Across all age ranges, gender and skin tones we are seeing a 5.1% increase in accuracy, reducing the weighted average MAE for 6 to 70 year olds from 3.0 to 2.8 years. As you can see below for this model we have been focussing on reducing the discrepancy between light skintones (tone 1) and darker skin tones (tone 3) We recognise our work is not finished in this regard.

Table displaying yoti's facial age estimation improvements over time, with an average of 5.1% improvement across all skin tones and genders from May 22 to Jan 23
Table shows mean average error (MAE) for age range 6-70 by gender and skin tone, and the percentage improvement from our May 2022 model to our January 2023 model.

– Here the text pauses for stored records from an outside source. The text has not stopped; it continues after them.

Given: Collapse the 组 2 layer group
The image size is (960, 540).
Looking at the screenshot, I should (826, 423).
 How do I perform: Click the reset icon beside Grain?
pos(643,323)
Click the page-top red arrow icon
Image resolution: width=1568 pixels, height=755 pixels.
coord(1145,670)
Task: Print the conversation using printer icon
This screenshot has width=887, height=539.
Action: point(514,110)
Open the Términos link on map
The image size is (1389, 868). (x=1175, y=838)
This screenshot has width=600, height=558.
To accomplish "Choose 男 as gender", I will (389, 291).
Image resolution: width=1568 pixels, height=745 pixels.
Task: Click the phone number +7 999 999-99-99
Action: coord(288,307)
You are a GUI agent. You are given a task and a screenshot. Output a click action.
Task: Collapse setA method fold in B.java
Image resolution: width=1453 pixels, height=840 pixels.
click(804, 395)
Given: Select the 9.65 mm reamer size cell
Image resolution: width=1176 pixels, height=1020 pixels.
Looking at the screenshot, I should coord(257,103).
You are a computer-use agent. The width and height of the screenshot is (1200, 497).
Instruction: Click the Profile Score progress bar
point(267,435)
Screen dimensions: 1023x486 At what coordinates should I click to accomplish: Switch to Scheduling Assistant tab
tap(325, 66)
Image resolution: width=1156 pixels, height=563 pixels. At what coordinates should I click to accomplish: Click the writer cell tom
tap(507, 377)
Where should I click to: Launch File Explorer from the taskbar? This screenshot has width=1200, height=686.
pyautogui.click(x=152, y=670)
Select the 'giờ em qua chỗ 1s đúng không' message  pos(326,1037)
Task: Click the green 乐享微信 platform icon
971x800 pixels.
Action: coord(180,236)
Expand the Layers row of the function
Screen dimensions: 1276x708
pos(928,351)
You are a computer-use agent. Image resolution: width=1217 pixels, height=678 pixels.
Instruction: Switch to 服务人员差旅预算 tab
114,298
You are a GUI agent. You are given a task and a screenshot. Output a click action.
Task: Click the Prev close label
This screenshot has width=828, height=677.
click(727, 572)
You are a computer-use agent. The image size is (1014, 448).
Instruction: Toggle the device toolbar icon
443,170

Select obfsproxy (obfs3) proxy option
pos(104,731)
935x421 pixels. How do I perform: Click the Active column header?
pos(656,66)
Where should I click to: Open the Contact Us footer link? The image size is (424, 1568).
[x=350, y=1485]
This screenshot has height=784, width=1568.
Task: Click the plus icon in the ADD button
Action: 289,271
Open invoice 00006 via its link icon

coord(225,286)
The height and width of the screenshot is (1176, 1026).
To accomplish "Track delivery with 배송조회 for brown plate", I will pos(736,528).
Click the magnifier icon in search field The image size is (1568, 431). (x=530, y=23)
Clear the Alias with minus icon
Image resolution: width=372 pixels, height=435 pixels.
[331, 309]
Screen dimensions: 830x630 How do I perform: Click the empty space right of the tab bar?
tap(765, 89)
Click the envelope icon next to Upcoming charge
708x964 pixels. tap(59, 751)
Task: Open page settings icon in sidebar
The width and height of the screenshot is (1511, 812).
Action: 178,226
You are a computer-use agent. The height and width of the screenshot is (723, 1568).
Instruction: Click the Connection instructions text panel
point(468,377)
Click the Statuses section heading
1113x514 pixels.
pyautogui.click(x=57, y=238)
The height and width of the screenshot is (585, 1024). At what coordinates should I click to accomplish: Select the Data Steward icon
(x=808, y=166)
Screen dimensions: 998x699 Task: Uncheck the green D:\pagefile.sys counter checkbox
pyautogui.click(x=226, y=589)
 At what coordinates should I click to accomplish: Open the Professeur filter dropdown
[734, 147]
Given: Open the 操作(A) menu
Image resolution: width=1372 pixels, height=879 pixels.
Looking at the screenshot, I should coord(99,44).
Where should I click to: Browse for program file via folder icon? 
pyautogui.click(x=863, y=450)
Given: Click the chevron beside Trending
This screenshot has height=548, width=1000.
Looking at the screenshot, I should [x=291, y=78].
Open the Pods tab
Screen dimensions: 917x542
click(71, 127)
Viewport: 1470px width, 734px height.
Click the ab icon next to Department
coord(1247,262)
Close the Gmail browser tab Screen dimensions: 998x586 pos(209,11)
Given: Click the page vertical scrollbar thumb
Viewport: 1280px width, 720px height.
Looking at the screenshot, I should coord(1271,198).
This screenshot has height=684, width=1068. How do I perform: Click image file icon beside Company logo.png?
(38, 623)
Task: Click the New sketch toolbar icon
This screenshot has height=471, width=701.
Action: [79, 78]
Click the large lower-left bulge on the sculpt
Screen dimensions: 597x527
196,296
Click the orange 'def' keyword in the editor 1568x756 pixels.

So, well done for marking your own homework, you might say! But we are happy to report our May 2022 white paper has been independently verified as to the measurement methodology and accuracy of our results. On the request of one of our clients, the ACCS undertook an independent evaluation of our May 2022 white paper and had this to say:

“The training, testing and results reporting presented in the whitepaper have been independently validated by ACCS, who have certified that Yoti have deployed appropriate methodologies to analyse the performance of their Age Estimation algorithm, including ensuring appropriate separation of machine learning training data, testing data and validation data.”

In addition to this, we are also happy to announce that we have been invited to participate in a workshop on ICO commissioned research on the measurement of age assurance on Thursday 19th January, in London organised by ACCS and AVPA. 

Follow us on LinkedIn to stay abreast of Yoti news or get in touch to find out more.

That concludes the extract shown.